| URTH |
From: maa32 <maa32@dana.ucc.nau.edu>
Subject: for joe- horn in babbie
Date: Tue, 08 Jan 2002 22:03:47 -0700
For Joe, who said:
> If Horn is in Babbie, why have him in glasses? Silk is
more likely to be in glasses, no? I do think there is something to
this, but
re-reading
the relevant chapters didn't help me work it out
>
In a previous post, I talked at great length about the various clues of Horn
in Babbie: Maytera Marble's prophecy, right in On Blue's Waters, when she
says, after horn will experience wealth and command (ie, being Rajan of Goan):
"I see you Horn, riding a beast with three horns." OK - Babbie has two horns,
and with Horn riding him, he has three.
Then at the end of On Blue's Waters, like three pages from the end, Horn says
goodbye to everybody and hears someone calling for Babbie on the shore and
knows that they are calling for him as Horn, then the narrator BECOMES Babbie
for a few seconds (the text says, I couldn't see him, but I put my head on his
knee, or something like that) as the largest fragment of Horn's spirit flees
into Babbie, accounting for the great shift in narrative concern from On
Blue's Waters, which happens almost entirely in the past, to In Green's
Jungles, where the story of Horn is told in bits and peices and in large part
in the third person at Inclito's house as a story that happened to someone
else (because, in large part, it did), now that most of Horn is in Babbie.

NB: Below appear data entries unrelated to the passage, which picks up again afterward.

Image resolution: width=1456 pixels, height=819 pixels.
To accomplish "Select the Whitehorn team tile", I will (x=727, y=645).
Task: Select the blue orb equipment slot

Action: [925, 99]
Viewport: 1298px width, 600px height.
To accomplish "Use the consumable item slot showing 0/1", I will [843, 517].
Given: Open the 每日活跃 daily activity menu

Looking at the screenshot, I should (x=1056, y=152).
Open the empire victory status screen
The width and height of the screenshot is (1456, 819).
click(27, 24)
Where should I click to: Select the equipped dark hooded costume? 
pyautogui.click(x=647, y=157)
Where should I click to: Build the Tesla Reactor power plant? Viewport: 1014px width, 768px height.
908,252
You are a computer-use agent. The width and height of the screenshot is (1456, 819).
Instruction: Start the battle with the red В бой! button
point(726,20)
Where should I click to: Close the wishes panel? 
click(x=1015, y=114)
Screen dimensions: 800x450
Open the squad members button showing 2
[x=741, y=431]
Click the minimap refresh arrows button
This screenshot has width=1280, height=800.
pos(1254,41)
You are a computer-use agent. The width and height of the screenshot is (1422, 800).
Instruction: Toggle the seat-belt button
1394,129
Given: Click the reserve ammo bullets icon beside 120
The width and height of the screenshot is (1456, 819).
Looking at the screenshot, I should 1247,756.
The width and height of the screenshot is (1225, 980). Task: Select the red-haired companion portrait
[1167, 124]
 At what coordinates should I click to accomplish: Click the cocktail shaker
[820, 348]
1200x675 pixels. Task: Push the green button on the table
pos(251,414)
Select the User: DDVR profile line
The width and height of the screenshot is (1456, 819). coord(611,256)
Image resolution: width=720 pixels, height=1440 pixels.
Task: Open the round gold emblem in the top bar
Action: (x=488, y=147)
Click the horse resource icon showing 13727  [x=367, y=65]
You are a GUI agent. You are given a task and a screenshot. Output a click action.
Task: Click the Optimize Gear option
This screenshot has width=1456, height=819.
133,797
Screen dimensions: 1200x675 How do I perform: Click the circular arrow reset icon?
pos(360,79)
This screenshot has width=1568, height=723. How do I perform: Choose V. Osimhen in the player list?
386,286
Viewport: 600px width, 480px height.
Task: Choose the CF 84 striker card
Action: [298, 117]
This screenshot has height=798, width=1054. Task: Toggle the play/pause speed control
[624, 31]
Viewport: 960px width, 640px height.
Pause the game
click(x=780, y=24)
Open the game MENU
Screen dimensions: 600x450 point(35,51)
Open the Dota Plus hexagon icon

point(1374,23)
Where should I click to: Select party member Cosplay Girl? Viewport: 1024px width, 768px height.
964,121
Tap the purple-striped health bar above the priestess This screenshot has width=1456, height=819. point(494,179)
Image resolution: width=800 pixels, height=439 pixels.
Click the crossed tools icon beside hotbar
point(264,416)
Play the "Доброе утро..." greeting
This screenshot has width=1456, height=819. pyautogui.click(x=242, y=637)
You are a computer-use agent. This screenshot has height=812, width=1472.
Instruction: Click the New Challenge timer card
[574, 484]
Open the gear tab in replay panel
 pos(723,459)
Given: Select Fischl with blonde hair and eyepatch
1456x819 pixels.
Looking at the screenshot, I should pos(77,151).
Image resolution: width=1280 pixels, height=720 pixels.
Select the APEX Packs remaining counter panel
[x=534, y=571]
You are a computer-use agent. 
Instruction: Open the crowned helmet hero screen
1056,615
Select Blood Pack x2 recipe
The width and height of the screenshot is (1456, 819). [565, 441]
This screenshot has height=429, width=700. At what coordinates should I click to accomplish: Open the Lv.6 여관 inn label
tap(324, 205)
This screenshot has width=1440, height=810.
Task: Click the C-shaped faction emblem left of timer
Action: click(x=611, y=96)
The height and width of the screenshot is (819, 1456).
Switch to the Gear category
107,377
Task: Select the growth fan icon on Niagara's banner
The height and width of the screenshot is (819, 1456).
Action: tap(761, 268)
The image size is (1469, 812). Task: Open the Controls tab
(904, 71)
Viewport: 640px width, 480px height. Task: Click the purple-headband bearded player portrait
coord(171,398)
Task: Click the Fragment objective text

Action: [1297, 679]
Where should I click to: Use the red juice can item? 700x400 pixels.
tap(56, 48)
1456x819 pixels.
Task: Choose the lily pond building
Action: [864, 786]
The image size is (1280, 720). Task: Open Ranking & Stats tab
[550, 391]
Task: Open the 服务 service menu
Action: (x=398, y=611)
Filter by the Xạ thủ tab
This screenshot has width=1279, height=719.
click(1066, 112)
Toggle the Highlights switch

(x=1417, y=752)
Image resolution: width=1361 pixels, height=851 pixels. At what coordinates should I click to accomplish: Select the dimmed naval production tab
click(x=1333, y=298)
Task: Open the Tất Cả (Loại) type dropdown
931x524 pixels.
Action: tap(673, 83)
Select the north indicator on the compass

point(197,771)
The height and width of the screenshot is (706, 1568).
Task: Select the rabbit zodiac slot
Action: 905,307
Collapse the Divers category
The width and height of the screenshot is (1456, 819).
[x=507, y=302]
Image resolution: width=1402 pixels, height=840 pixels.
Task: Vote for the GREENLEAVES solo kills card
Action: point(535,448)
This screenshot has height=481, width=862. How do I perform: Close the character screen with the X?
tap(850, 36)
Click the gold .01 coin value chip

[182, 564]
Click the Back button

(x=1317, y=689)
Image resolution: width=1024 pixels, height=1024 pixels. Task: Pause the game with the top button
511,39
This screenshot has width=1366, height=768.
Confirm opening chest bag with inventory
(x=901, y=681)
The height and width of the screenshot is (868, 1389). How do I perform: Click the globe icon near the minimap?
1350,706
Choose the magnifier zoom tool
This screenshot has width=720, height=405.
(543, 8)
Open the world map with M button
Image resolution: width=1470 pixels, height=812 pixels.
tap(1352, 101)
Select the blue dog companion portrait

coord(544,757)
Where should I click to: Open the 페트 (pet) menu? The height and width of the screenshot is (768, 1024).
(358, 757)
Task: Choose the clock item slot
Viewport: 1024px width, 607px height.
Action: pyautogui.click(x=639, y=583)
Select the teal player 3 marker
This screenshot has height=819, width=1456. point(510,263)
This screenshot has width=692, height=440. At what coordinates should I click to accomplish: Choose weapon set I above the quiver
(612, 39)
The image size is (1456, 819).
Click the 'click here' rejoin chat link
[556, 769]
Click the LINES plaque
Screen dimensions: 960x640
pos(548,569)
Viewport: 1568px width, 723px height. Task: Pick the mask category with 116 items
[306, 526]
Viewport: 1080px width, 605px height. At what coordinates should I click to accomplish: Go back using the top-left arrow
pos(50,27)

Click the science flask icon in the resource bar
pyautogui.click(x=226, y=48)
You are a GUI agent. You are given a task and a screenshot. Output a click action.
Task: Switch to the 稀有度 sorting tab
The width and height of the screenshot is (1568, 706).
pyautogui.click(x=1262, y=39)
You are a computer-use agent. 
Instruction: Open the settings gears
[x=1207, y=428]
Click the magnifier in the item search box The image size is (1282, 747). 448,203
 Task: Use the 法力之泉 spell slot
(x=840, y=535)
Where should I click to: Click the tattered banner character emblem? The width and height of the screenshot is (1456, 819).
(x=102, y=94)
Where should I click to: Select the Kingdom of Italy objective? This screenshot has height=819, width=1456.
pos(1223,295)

Read chapter 17 of return to the whorl again. See how he treats Hoof. He hugs
him, picks him up, comforts him, and tries to say huh huh huh at two points:
once pointing to his mouth at his horns, another time right after he realizes
his son is there. (Has everybody just not been reading my posts? Maybe I
should organize them better. sorry if they are hard to follow :( ?) Sorry
for repeating myself so many times for those of you who have followed me all
along. I think this outweighs the glasses a bit.